There's a bit too much equating "straight" with "good, honest, true" and "manipulated" with "bad, deceptive, false".
I respectfully disagree and believe the publication of the Kent State photo without the pole centered to her head was a dishonest and misleading manipulation. The pole was there, too bad for the student photographer, and too bad for the image - journalism lost a fact w such manipulation. Yes, it’s only a pole.
Everyone including the caveman understands these are series fence posts, knows the reason for her anguish, that it was taken at a minutely less-than-ideal angle, and wouldn’t confuse or criticise the publishing of a scene for it-as-it-appeared through the lens. So why not remove some blood. Why not add some pooled blood. If one student shown had been smiling, for any reason, ought the smile be changed, blended out of focus, or the man himself be entirely disappeared from the image? Maybe that pole was important for some indeterminate reason involving something to do with the event itself. Did it hinder the view of a National Guard soldier seeing the handkerchef rag believing it was a gun? Why not remove all poles. Why not enhance the handkerchef rag or revolver or what is it on the ground to help the viewer immediately understand what it is?
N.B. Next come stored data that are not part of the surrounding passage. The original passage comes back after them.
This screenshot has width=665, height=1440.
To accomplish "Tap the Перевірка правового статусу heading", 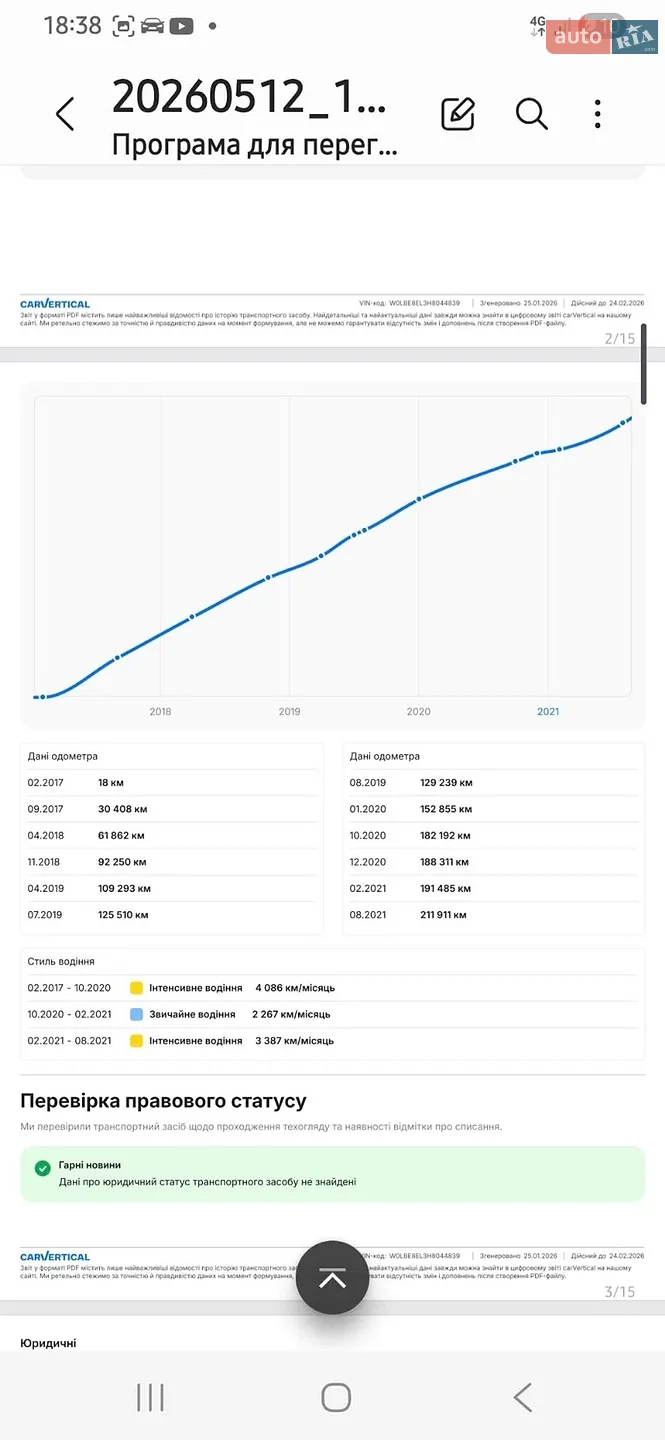I will click(163, 1101).
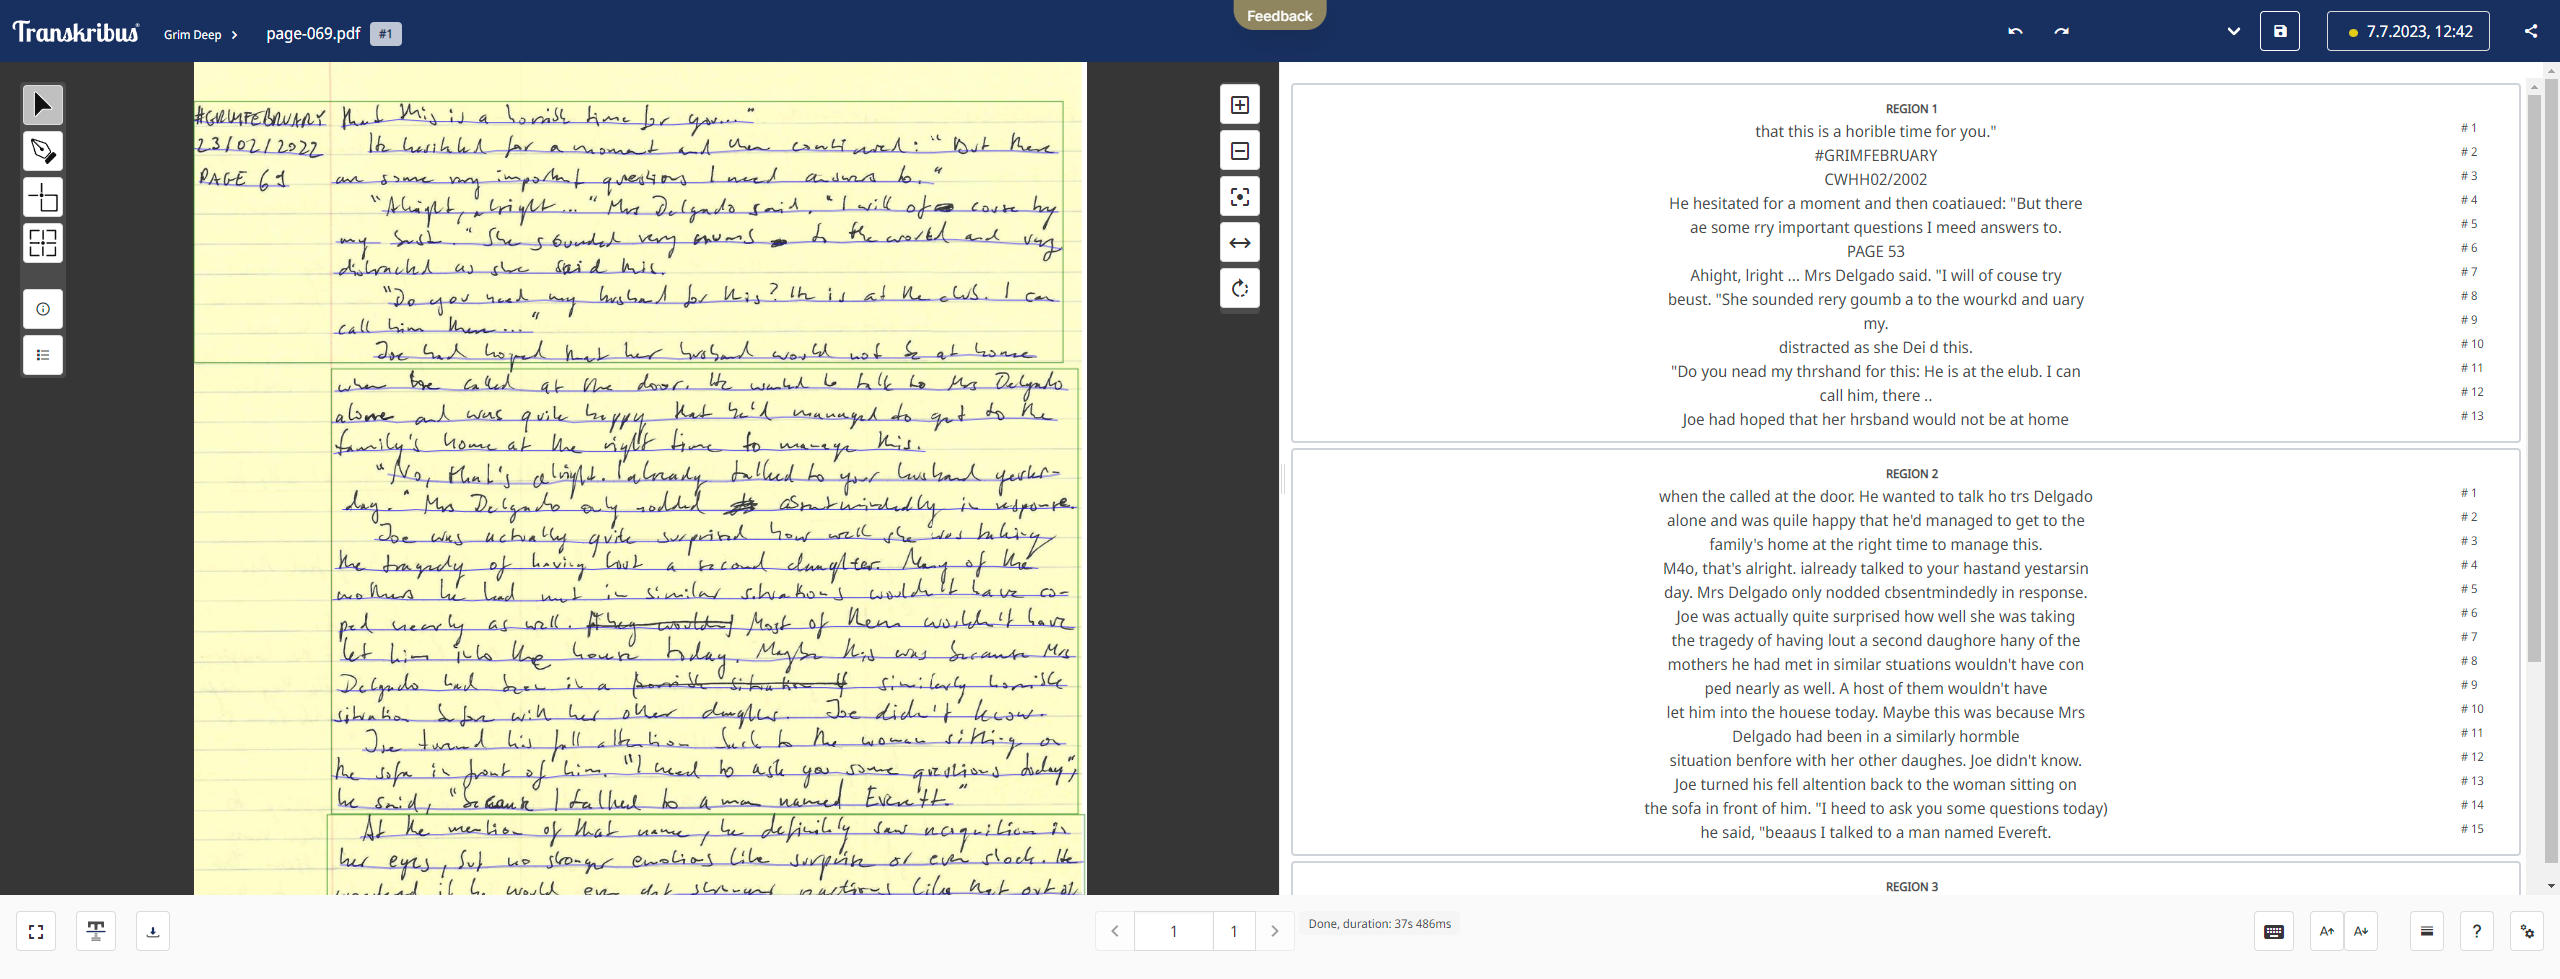2560x979 pixels.
Task: Go to next page arrow
Action: (x=1274, y=931)
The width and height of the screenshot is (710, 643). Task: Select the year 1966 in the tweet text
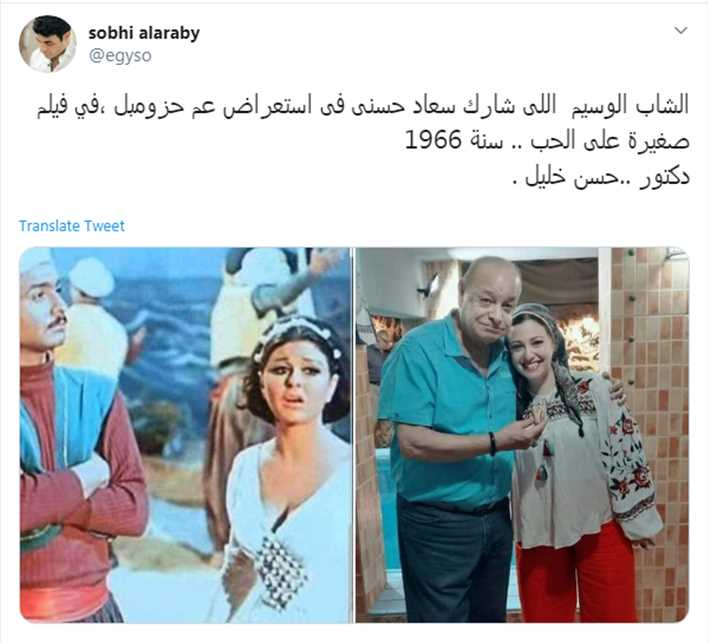[433, 139]
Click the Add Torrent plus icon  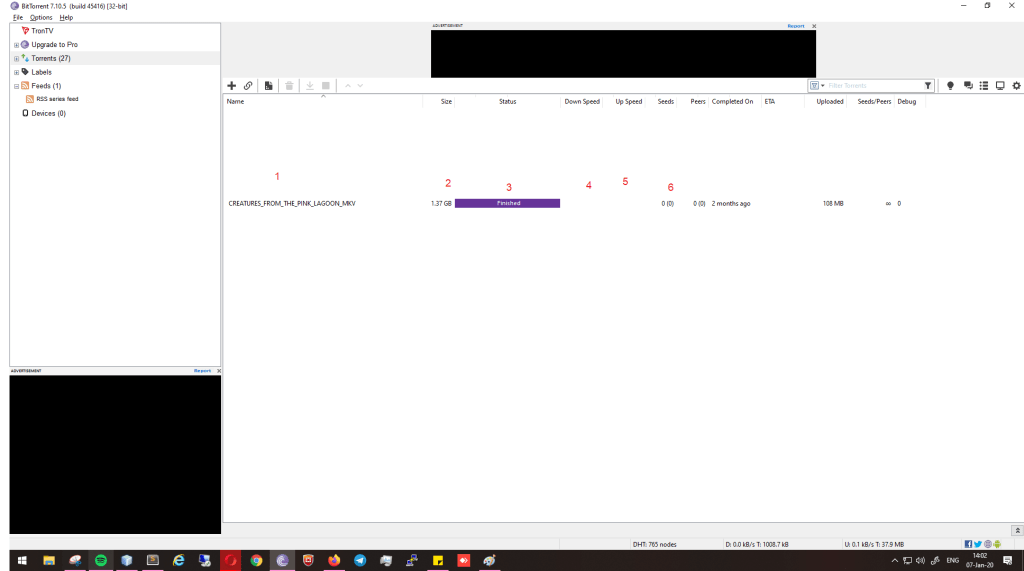232,86
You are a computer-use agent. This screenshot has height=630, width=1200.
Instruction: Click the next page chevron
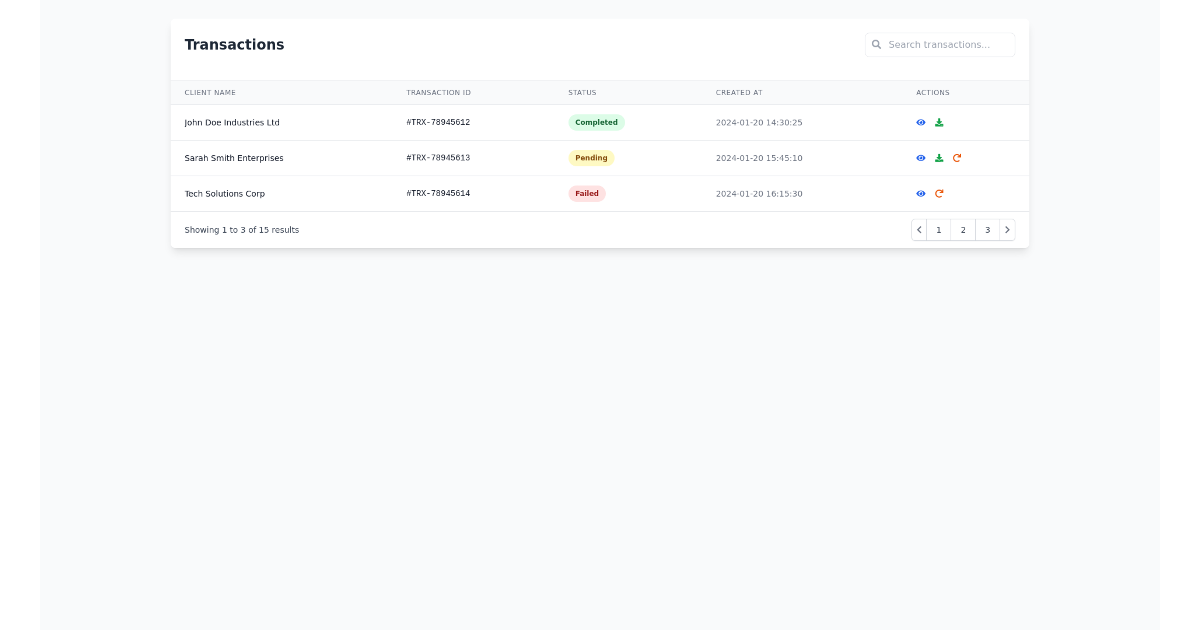(1007, 229)
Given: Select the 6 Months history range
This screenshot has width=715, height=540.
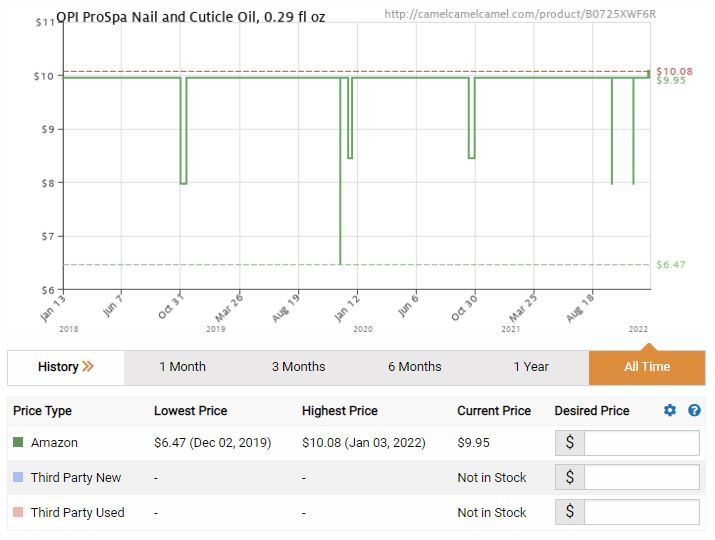Looking at the screenshot, I should (414, 367).
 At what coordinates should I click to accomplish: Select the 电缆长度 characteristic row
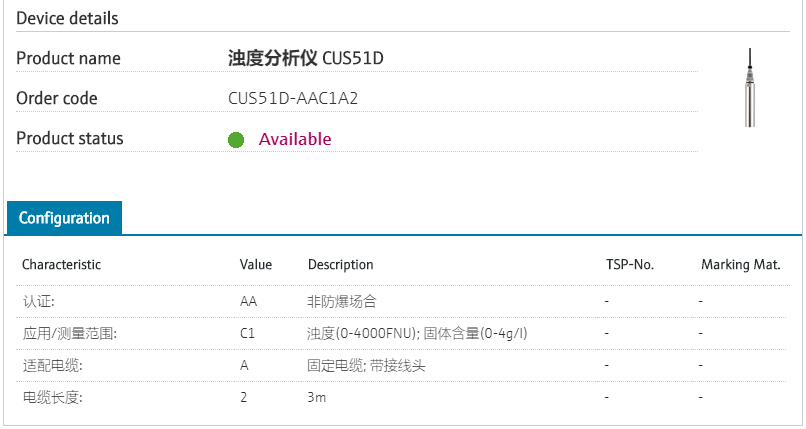52,398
Or just remove the handkerchef rag completely? If to publish for fact I wouldn’t agree to wholesale remove or add any element to prettify the image. What else was removed - who now really knows. So what can you trust... a sliding the slope to bias and lie. I understand there are shades to everything (I.e., crop) but removing something constrained within the image is too much.
As an exercise, I apologize to Don Heisz above with his quote. It’s re-quoted above in my post. Go ahead, read his quote in my post. See any difference? But you see, I changed a very small insignificant element to his writing by altering and manipulating it - I replaced Don’s portion “
because she has been impaled by that pole” because I found it a little too shocking and jarring to consider the very idea someone may have been impaled by a pole. So I replaced it with
“because she has been growing that pole out from her head since her early childhood.” I find my selection just a bit easier on the mind, it‘s cleaned up a little, sterilized, less messy so now a less distracting to my editorial sensibility, and I hope that’s okay to the public and Mr. Heisz who might believe it‘s an inconsequential manipulation. Would the moderator please remove any recordation of Mr. Heisz’ post to replace his with mine forevermore? My manipulation is inconsequential and I’m not trying to misrepresent anything of any significance.
My point is too bad for the ugly truth the pole stuck out of her head w the photo. We can all live with it vs the alternative crisis to now question everything published for news/fact may have been manipulated.